The 22 days of trial which concluded yesterday with Black pronounced guilty of murder and abduction probably was a diversion for him, a welcome interruption from Wakefield Prison in England where he is an inmate, and also a boon to his twisted vanity and ego.
But we did learn about Jennifer Cardy from her mother Patricia during the trial. She painted a picture of childhood happiness and innocence in awful contrast to the calculating wickedness of Black. Patricia Cardy told of how on August 12th, 1981, she wound Jennifer’s wristwatch at the family home in Ballinderry, near Lisburn in Co Antrim. Jennifer then cycled off at 1.40pm to her friend’s house about a mile and a half away.
Jennifer wanted to be absolutely sure about the time because she was determined to be back later to see her favourite children’s programme Jackanory. The jury was shown a picture of Jennifer cheerfully posing with her red bicycle, a present she received two weeks before her murder. “When Jennifer set off she didn’t have a care in the world,” said Ms Cardy.
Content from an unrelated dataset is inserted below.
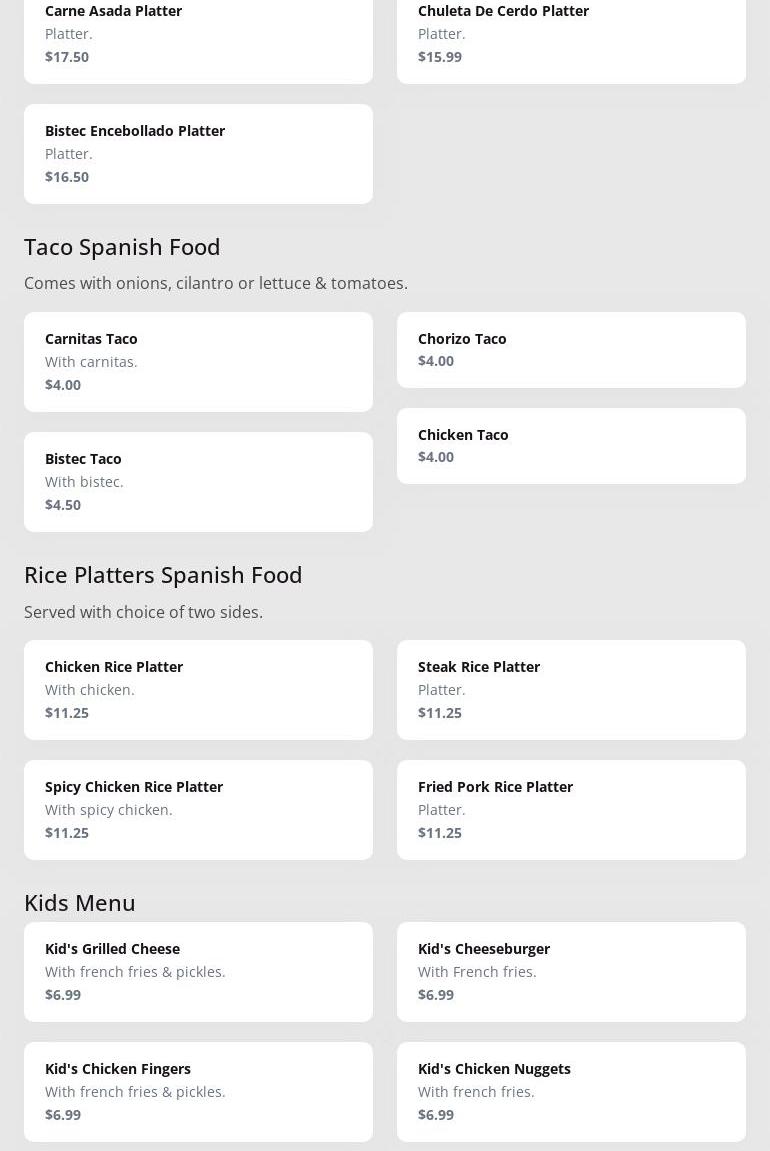
Task: Open the Bistec Taco item
Action: [198, 482]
The bike was later found behind a hedge close to her home. Six days after she went missing her body was found in a dam 18 miles away near Hillsborough, Co Down. The watch had stopped at 5.40pm, indicating the near time of her death four hours after she left her home.
The Cardys are a deeply impressive and religious family. People, including those reporters who have been in court from day one, have found many aspects of the case distressing, such as Black talking in taped police interviews about his child abduction fantasies – fantasies that at times became realities.
Patricia Cardy had a welcome smile for people, and her children Victoria, Philip and Mark were equally generous in spirit. Her husband Andy, just after the jury of nine women and three men retired to consider its verdict on Tuesday morning, took time to embrace the women reporters and shake hands with the male reporters. He was as emotional and demonstrative yesterday.
“I’m a Pentecostalist, we do a lot of hugging,” he explained, showing as further proof the telltale makeup marks on the shoulders of his jacket.
But through the trial you could sense the Cardys’ anxiety as well, their wish that at least in the criminal sense there would be a resolution to how and why Jennifer was murdered. They got that and were hugely thankful.
In 1994, Black was convicted of three unsolved child murders in the 1980s: of Susan Maxwell (11) from the Scottish Borders, Caroline Hogg (5) from Edinburgh, and Sarah Harper (10) from Morley, near Leeds, and a failed abduction bid in Nottingham in 1988. He pleaded not guilty to these killings, as he did to Jennifer’s murder.